§ **What the exercise asks**:
Your task is to retype, exactly and without pictures, the line holding "Set Has Image to Yes" and each line that follows it to the end of the entries.

§ **Information**:
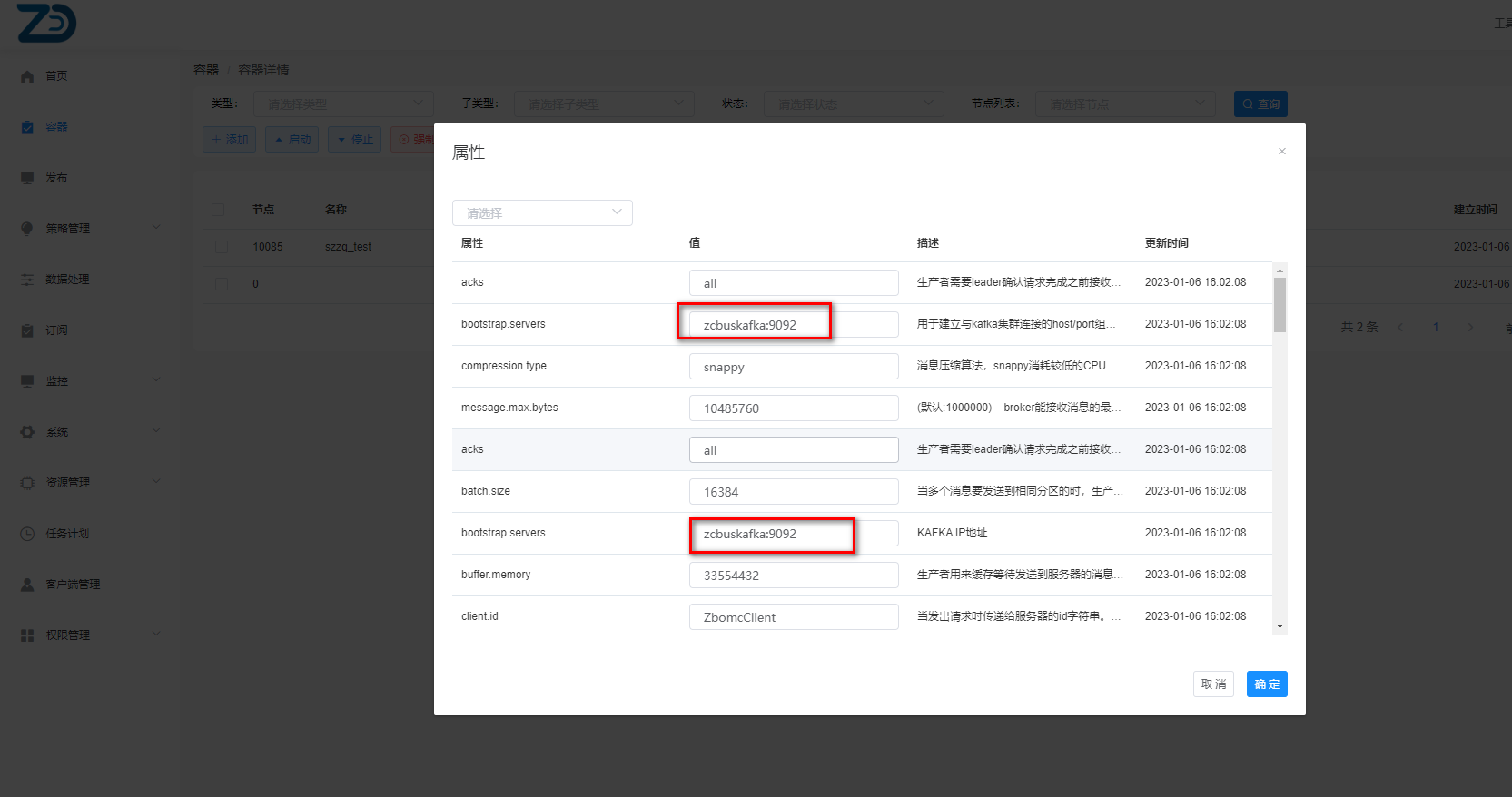Click the task schedule clock icon
The image size is (1512, 797).
pyautogui.click(x=27, y=534)
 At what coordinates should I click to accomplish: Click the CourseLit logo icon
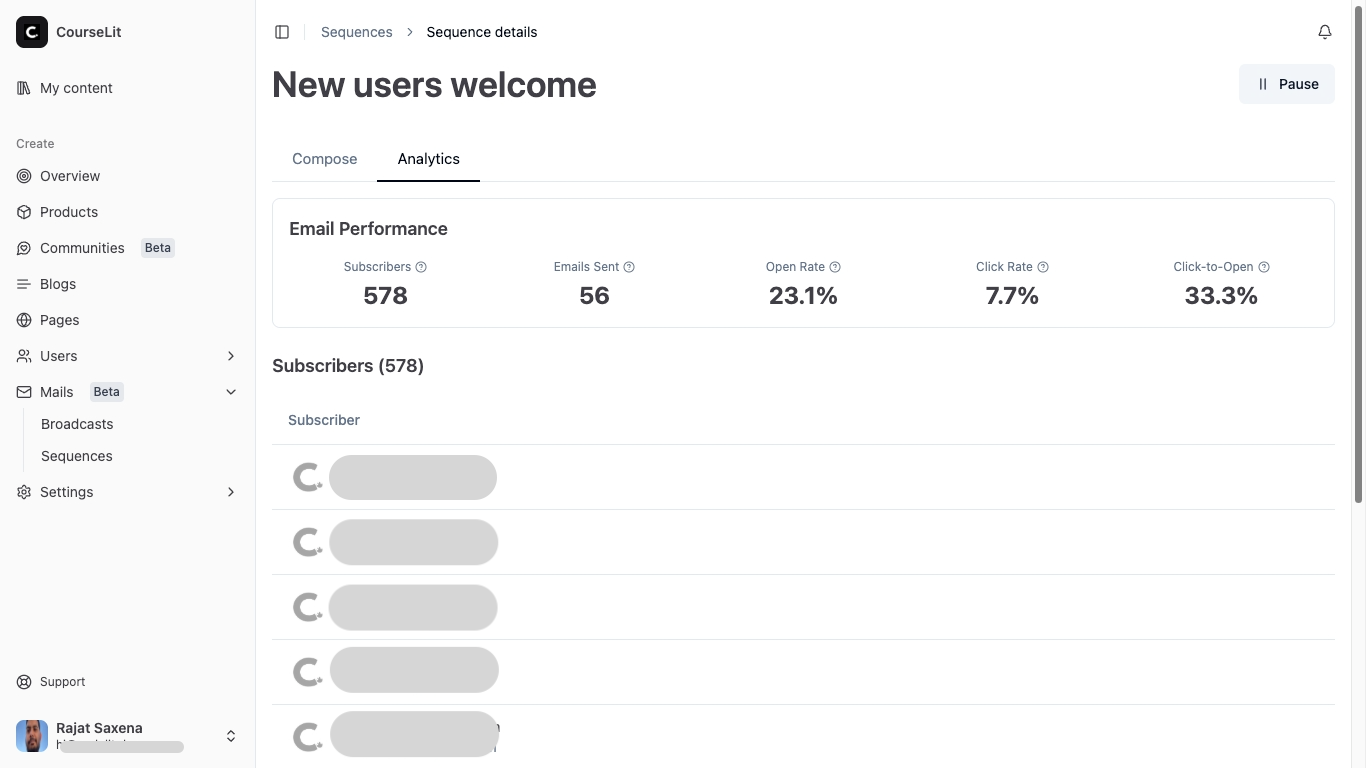[x=32, y=32]
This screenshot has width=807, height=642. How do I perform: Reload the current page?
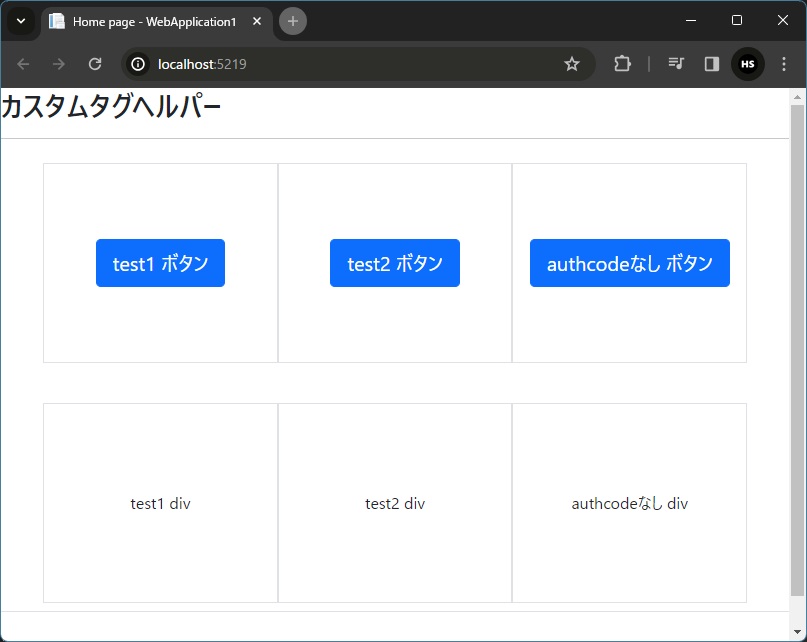95,64
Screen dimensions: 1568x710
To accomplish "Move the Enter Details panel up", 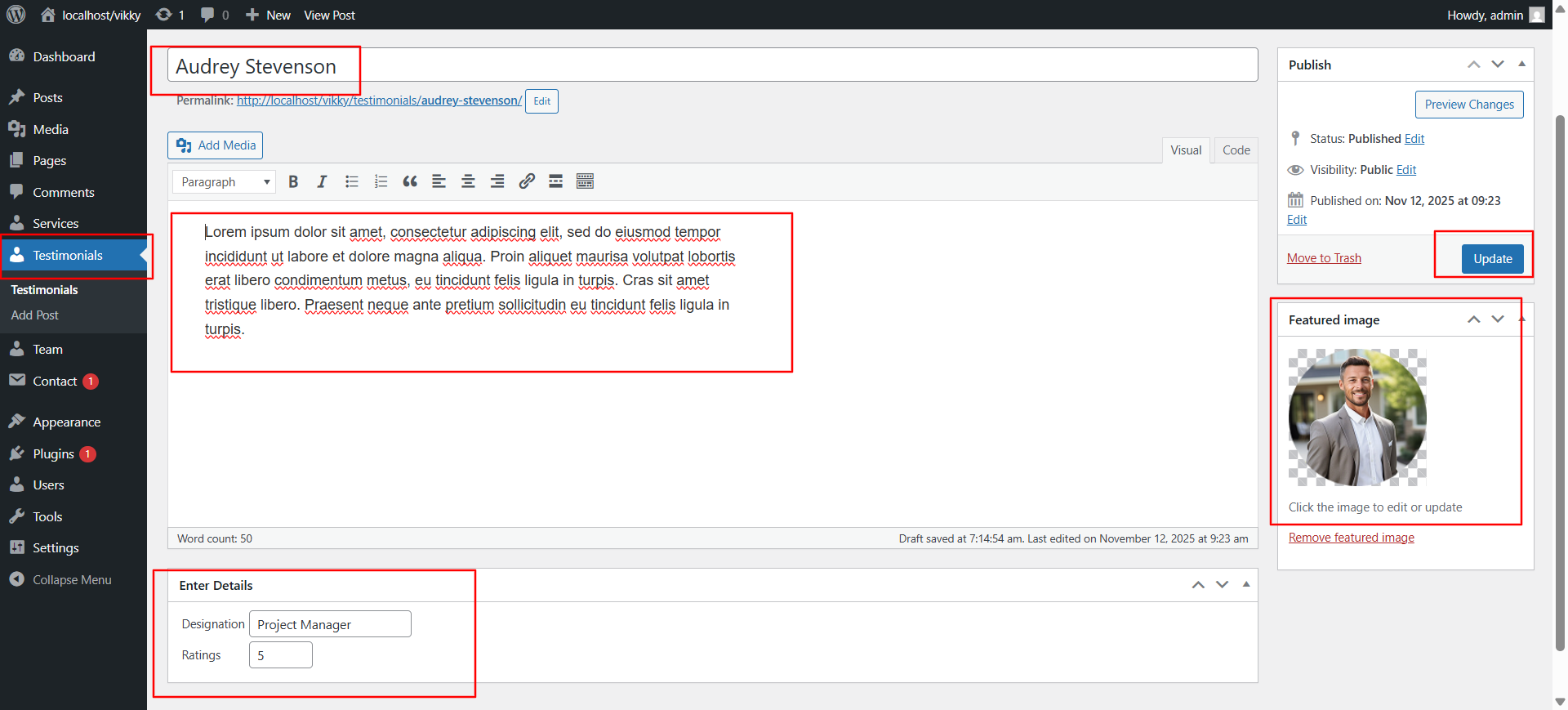I will coord(1198,585).
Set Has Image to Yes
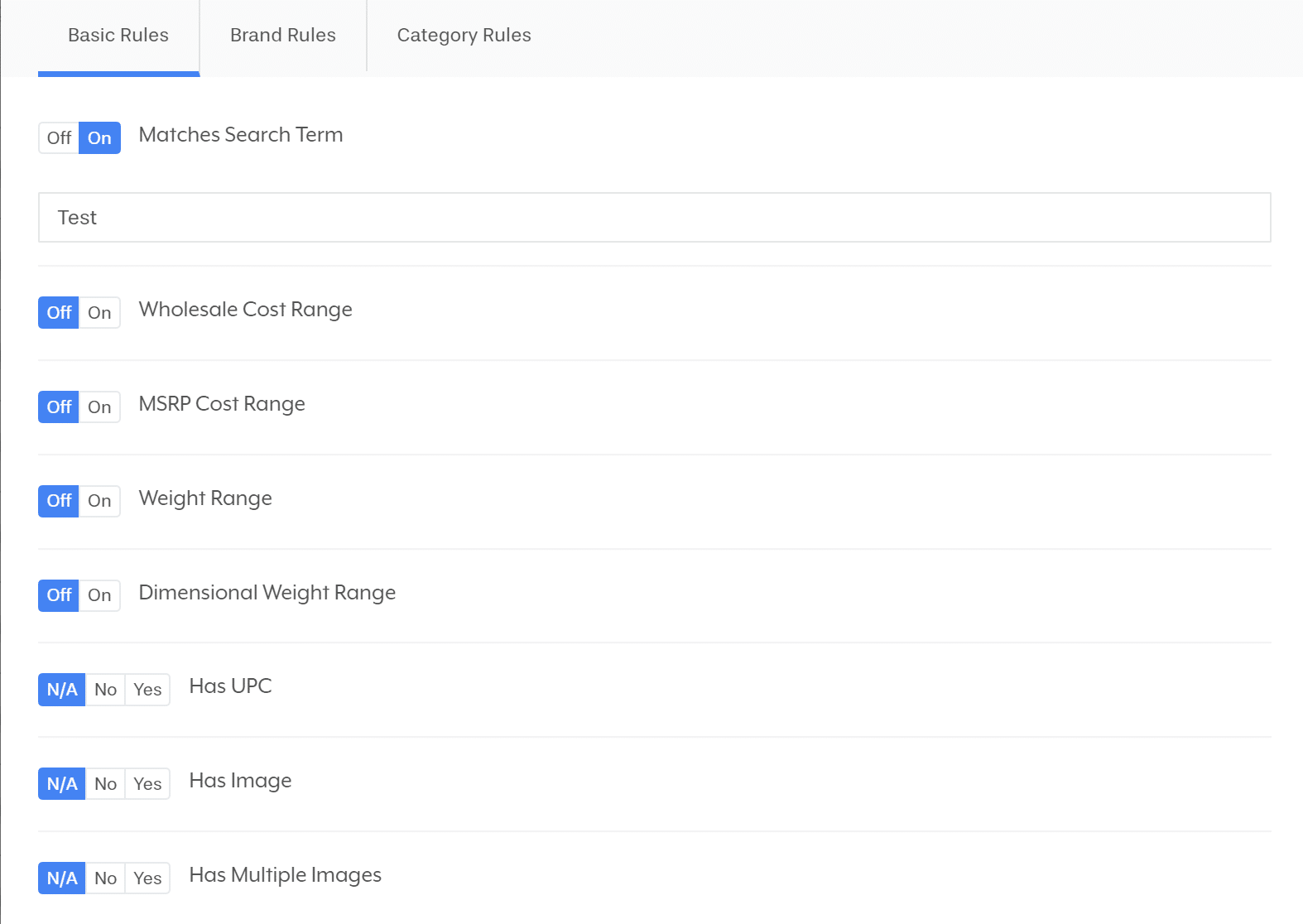The width and height of the screenshot is (1303, 924). point(147,784)
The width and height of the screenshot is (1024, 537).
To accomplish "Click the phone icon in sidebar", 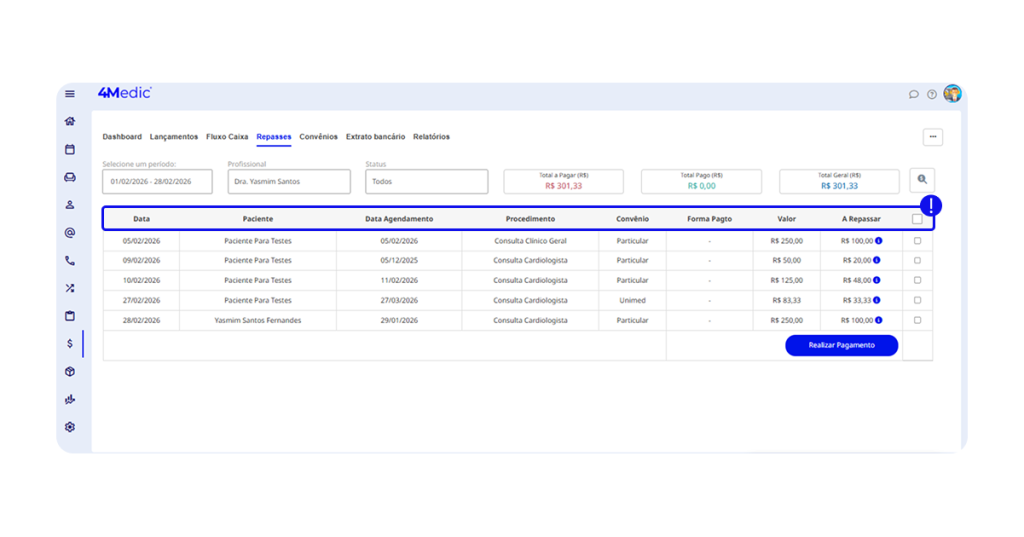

§ **Written reply**:
Set Has Image to Yes
The width and height of the screenshot is (1303, 924). point(147,784)
The width and height of the screenshot is (1024, 537).
To accomplish "Click the phone icon in sidebar", 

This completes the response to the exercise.